(Data records)
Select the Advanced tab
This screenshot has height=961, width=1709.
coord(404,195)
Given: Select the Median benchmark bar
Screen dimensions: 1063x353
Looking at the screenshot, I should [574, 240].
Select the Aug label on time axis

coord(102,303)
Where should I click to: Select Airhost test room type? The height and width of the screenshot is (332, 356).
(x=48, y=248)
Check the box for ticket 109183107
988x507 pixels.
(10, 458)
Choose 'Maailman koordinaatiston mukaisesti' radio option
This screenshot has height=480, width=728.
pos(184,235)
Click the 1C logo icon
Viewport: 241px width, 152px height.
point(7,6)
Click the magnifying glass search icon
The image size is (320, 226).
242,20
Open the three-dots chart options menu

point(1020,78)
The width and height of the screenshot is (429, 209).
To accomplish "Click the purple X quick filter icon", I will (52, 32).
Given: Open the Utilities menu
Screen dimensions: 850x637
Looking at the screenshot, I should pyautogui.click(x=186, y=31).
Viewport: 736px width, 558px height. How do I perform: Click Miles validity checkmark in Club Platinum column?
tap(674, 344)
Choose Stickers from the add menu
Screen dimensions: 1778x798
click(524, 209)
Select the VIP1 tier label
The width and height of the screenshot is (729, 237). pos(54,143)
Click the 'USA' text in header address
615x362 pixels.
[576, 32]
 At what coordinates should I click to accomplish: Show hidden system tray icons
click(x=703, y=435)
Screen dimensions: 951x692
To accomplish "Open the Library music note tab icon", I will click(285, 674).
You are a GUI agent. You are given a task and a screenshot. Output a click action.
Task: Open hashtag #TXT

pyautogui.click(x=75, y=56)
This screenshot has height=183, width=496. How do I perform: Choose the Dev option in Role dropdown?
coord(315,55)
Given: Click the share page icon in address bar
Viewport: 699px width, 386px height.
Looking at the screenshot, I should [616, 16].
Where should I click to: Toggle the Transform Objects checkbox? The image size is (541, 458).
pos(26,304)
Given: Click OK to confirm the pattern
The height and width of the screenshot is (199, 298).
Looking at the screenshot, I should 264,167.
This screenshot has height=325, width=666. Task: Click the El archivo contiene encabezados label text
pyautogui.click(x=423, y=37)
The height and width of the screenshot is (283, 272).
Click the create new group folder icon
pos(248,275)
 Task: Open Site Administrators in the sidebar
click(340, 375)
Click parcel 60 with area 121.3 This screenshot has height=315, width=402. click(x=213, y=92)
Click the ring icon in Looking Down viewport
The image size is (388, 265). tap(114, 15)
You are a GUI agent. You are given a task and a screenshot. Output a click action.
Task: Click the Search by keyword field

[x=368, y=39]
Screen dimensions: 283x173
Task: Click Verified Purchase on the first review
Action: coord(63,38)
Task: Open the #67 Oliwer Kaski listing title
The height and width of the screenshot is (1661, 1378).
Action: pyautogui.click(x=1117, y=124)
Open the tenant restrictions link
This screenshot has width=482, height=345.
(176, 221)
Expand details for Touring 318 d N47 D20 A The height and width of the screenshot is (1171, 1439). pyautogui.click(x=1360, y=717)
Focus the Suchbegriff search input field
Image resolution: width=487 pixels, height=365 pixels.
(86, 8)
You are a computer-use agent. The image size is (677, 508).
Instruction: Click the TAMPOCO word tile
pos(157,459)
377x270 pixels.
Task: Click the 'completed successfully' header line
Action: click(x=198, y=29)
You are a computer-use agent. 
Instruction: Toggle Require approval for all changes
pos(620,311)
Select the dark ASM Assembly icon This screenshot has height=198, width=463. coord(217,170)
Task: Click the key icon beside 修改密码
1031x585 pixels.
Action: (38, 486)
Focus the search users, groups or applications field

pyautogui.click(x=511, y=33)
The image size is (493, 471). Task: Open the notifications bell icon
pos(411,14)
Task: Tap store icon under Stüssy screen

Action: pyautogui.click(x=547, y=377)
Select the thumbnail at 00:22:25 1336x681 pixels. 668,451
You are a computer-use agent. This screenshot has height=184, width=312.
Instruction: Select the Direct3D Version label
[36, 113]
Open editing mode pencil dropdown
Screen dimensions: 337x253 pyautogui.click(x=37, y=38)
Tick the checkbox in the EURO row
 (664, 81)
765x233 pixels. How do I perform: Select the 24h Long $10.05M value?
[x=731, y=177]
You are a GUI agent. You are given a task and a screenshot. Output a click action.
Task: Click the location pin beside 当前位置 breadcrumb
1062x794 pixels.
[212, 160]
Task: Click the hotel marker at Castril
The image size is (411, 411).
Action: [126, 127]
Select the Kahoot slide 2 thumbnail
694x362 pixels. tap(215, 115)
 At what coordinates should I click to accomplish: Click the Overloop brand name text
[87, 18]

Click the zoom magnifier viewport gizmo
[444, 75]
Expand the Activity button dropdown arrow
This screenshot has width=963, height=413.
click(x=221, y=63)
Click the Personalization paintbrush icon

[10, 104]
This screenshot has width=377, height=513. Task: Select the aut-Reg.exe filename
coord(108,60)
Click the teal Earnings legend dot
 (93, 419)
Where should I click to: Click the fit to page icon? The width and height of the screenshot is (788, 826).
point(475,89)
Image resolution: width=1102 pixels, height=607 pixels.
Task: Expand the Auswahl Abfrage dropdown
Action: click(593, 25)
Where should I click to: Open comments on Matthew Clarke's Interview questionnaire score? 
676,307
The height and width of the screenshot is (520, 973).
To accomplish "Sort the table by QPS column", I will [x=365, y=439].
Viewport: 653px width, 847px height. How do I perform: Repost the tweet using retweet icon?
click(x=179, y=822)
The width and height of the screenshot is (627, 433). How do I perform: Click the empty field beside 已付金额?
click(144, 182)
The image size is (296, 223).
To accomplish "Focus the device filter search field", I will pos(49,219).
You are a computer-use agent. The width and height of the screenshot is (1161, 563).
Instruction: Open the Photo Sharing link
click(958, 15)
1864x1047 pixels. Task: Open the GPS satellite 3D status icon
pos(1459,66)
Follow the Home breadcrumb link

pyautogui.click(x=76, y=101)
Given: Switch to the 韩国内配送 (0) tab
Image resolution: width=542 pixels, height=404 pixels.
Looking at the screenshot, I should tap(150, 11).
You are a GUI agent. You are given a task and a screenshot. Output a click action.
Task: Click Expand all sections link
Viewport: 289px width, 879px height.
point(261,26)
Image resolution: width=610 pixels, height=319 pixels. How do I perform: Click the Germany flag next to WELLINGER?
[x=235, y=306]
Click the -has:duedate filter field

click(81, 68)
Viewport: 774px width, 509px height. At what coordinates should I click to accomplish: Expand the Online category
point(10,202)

_The problem_
Repeat each line above exactly as it stands.

_Response for this exercise_
Select the Advanced tab
This screenshot has height=961, width=1709.
coord(404,195)
Given: Select the Median benchmark bar
Screen dimensions: 1063x353
Looking at the screenshot, I should [574, 240].
Select the Aug label on time axis

coord(102,303)
Where should I click to: Select Airhost test room type? The height and width of the screenshot is (332, 356).
(x=48, y=248)
Check the box for ticket 109183107
988x507 pixels.
(10, 458)
Choose 'Maailman koordinaatiston mukaisesti' radio option
This screenshot has height=480, width=728.
pos(184,235)
Click the 1C logo icon
Viewport: 241px width, 152px height.
point(7,6)
Click the magnifying glass search icon
The image size is (320, 226).
242,20
Open the three-dots chart options menu

point(1020,78)
The width and height of the screenshot is (429, 209).
To accomplish "Click the purple X quick filter icon", I will (52, 32).
Given: Open the Utilities menu
Screen dimensions: 850x637
Looking at the screenshot, I should pyautogui.click(x=186, y=31).
Viewport: 736px width, 558px height. How do I perform: Click Miles validity checkmark in Club Platinum column?
tap(674, 344)
Choose Stickers from the add menu
Screen dimensions: 1778x798
click(524, 209)
Select the VIP1 tier label
The width and height of the screenshot is (729, 237). pos(54,143)
Click the 'USA' text in header address
615x362 pixels.
[576, 32]
 At what coordinates should I click to accomplish: Show hidden system tray icons
click(x=703, y=435)
Screen dimensions: 951x692
To accomplish "Open the Library music note tab icon", I will click(285, 674).
You are a GUI agent. You are given a task and a screenshot. Output a click action.
Task: Open hashtag #TXT

pyautogui.click(x=75, y=56)
This screenshot has height=183, width=496. How do I perform: Choose the Dev option in Role dropdown?
coord(315,55)
Given: Click the share page icon in address bar
Viewport: 699px width, 386px height.
Looking at the screenshot, I should [616, 16].
Where should I click to: Toggle the Transform Objects checkbox? The image size is (541, 458).
pos(26,304)
Given: Click OK to confirm the pattern
The height and width of the screenshot is (199, 298).
Looking at the screenshot, I should 264,167.
This screenshot has height=325, width=666. Task: Click the El archivo contiene encabezados label text
pyautogui.click(x=423, y=37)
The height and width of the screenshot is (283, 272).
Click the create new group folder icon
pos(248,275)
 Task: Open Site Administrators in the sidebar
click(340, 375)
Click parcel 60 with area 121.3 This screenshot has height=315, width=402. click(x=213, y=92)
Click the ring icon in Looking Down viewport
The image size is (388, 265). tap(114, 15)
You are a GUI agent. You are given a task and a screenshot. Output a click action.
Task: Click the Search by keyword field

[x=368, y=39]
Screen dimensions: 283x173
Task: Click Verified Purchase on the first review
Action: coord(63,38)
Task: Open the #67 Oliwer Kaski listing title
The height and width of the screenshot is (1661, 1378).
Action: pyautogui.click(x=1117, y=124)
Open the tenant restrictions link
This screenshot has width=482, height=345.
(176, 221)
Expand details for Touring 318 d N47 D20 A The height and width of the screenshot is (1171, 1439). pyautogui.click(x=1360, y=717)
Focus the Suchbegriff search input field
Image resolution: width=487 pixels, height=365 pixels.
(86, 8)
You are a computer-use agent. The image size is (677, 508).
Instruction: Click the TAMPOCO word tile
pos(157,459)
377x270 pixels.
Task: Click the 'completed successfully' header line
Action: click(x=198, y=29)
You are a computer-use agent. 
Instruction: Toggle Require approval for all changes
pos(620,311)
Select the dark ASM Assembly icon This screenshot has height=198, width=463. coord(217,170)
Task: Click the key icon beside 修改密码
1031x585 pixels.
Action: (38, 486)
Focus the search users, groups or applications field

pyautogui.click(x=511, y=33)
The image size is (493, 471). Task: Open the notifications bell icon
pos(411,14)
Task: Tap store icon under Stüssy screen

Action: pyautogui.click(x=547, y=377)
Select the thumbnail at 00:22:25 1336x681 pixels. 668,451
You are a computer-use agent. This screenshot has height=184, width=312.
Instruction: Select the Direct3D Version label
[36, 113]
Open editing mode pencil dropdown
Screen dimensions: 337x253 pyautogui.click(x=37, y=38)
Tick the checkbox in the EURO row
 (664, 81)
765x233 pixels. How do I perform: Select the 24h Long $10.05M value?
[x=731, y=177]
You are a GUI agent. You are given a task and a screenshot. Output a click action.
Task: Click the location pin beside 当前位置 breadcrumb
1062x794 pixels.
[212, 160]
Task: Click the hotel marker at Castril
The image size is (411, 411).
Action: [126, 127]
Select the Kahoot slide 2 thumbnail
694x362 pixels. tap(215, 115)
 At what coordinates should I click to accomplish: Click the Overloop brand name text
[87, 18]

Click the zoom magnifier viewport gizmo
[444, 75]
Expand the Activity button dropdown arrow
This screenshot has width=963, height=413.
click(x=221, y=63)
Click the Personalization paintbrush icon

[10, 104]
This screenshot has width=377, height=513. Task: Select the aut-Reg.exe filename
coord(108,60)
Click the teal Earnings legend dot
 (93, 419)
Where should I click to: Click the fit to page icon? The width and height of the screenshot is (788, 826).
point(475,89)
Image resolution: width=1102 pixels, height=607 pixels.
Task: Expand the Auswahl Abfrage dropdown
Action: click(593, 25)
Where should I click to: Open comments on Matthew Clarke's Interview questionnaire score? 
676,307
The height and width of the screenshot is (520, 973).
To accomplish "Sort the table by QPS column", I will [x=365, y=439].
Viewport: 653px width, 847px height. How do I perform: Repost the tweet using retweet icon?
click(x=179, y=822)
The width and height of the screenshot is (627, 433). How do I perform: Click the empty field beside 已付金额?
click(144, 182)
The image size is (296, 223).
To accomplish "Focus the device filter search field", I will pos(49,219).
You are a computer-use agent. The width and height of the screenshot is (1161, 563).
Instruction: Open the Photo Sharing link
click(958, 15)
1864x1047 pixels. Task: Open the GPS satellite 3D status icon
pos(1459,66)
Follow the Home breadcrumb link

pyautogui.click(x=76, y=101)
Given: Switch to the 韩国内配送 (0) tab
Image resolution: width=542 pixels, height=404 pixels.
Looking at the screenshot, I should tap(150, 11).
You are a GUI agent. You are given a task and a screenshot. Output a click action.
Task: Click Expand all sections link
Viewport: 289px width, 879px height.
point(261,26)
Image resolution: width=610 pixels, height=319 pixels. How do I perform: Click the Germany flag next to WELLINGER?
[x=235, y=306]
Click the -has:duedate filter field

click(81, 68)
Viewport: 774px width, 509px height. At what coordinates should I click to accomplish: Expand the Online category
point(10,202)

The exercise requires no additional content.